══ Listed entries ══

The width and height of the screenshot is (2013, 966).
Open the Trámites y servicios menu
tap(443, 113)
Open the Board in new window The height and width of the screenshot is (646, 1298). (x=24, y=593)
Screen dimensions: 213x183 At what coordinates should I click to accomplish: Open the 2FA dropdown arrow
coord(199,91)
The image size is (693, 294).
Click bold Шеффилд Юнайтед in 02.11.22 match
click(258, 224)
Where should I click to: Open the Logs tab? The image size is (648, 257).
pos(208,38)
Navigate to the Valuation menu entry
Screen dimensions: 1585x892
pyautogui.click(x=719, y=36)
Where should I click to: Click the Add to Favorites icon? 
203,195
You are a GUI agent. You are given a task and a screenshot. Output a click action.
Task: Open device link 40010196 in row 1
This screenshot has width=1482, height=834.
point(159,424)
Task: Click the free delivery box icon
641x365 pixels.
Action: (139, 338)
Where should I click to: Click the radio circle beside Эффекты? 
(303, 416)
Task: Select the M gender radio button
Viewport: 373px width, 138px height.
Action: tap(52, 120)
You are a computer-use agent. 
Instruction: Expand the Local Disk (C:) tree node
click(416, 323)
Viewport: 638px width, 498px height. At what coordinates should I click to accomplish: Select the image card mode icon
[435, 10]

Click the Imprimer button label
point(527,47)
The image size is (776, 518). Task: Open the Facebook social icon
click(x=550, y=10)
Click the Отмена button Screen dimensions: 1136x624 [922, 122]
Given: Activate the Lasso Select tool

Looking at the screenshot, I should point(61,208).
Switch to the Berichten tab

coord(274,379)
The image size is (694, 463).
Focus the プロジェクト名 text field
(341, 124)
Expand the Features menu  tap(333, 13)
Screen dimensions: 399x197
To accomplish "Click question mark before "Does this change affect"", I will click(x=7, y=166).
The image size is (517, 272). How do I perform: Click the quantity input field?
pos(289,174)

═══

Objective: Print every one of the lines above, keeping each one unchanged.

Reply to the task:
The width and height of the screenshot is (2013, 966).
Open the Trámites y servicios menu
tap(443, 113)
Open the Board in new window The height and width of the screenshot is (646, 1298). (x=24, y=593)
Screen dimensions: 213x183 At what coordinates should I click to accomplish: Open the 2FA dropdown arrow
coord(199,91)
The image size is (693, 294).
Click bold Шеффилд Юнайтед in 02.11.22 match
click(258, 224)
Where should I click to: Open the Logs tab? The image size is (648, 257).
pos(208,38)
Navigate to the Valuation menu entry
Screen dimensions: 1585x892
pyautogui.click(x=719, y=36)
Where should I click to: Click the Add to Favorites icon? 
203,195
You are a GUI agent. You are given a task and a screenshot. Output a click action.
Task: Open device link 40010196 in row 1
This screenshot has width=1482, height=834.
point(159,424)
Task: Click the free delivery box icon
641x365 pixels.
Action: (139, 338)
Where should I click to: Click the radio circle beside Эффекты? 
(303, 416)
Task: Select the M gender radio button
Viewport: 373px width, 138px height.
Action: tap(52, 120)
You are a computer-use agent. 
Instruction: Expand the Local Disk (C:) tree node
click(416, 323)
Viewport: 638px width, 498px height. At what coordinates should I click to accomplish: Select the image card mode icon
[435, 10]

Click the Imprimer button label
point(527,47)
The image size is (776, 518). Task: Open the Facebook social icon
click(x=550, y=10)
Click the Отмена button Screen dimensions: 1136x624 [922, 122]
Given: Activate the Lasso Select tool

Looking at the screenshot, I should point(61,208).
Switch to the Berichten tab

coord(274,379)
The image size is (694, 463).
Focus the プロジェクト名 text field
(341, 124)
Expand the Features menu  tap(333, 13)
Screen dimensions: 399x197
To accomplish "Click question mark before "Does this change affect"", I will click(x=7, y=166).
The image size is (517, 272). How do I perform: Click the quantity input field?
pos(289,174)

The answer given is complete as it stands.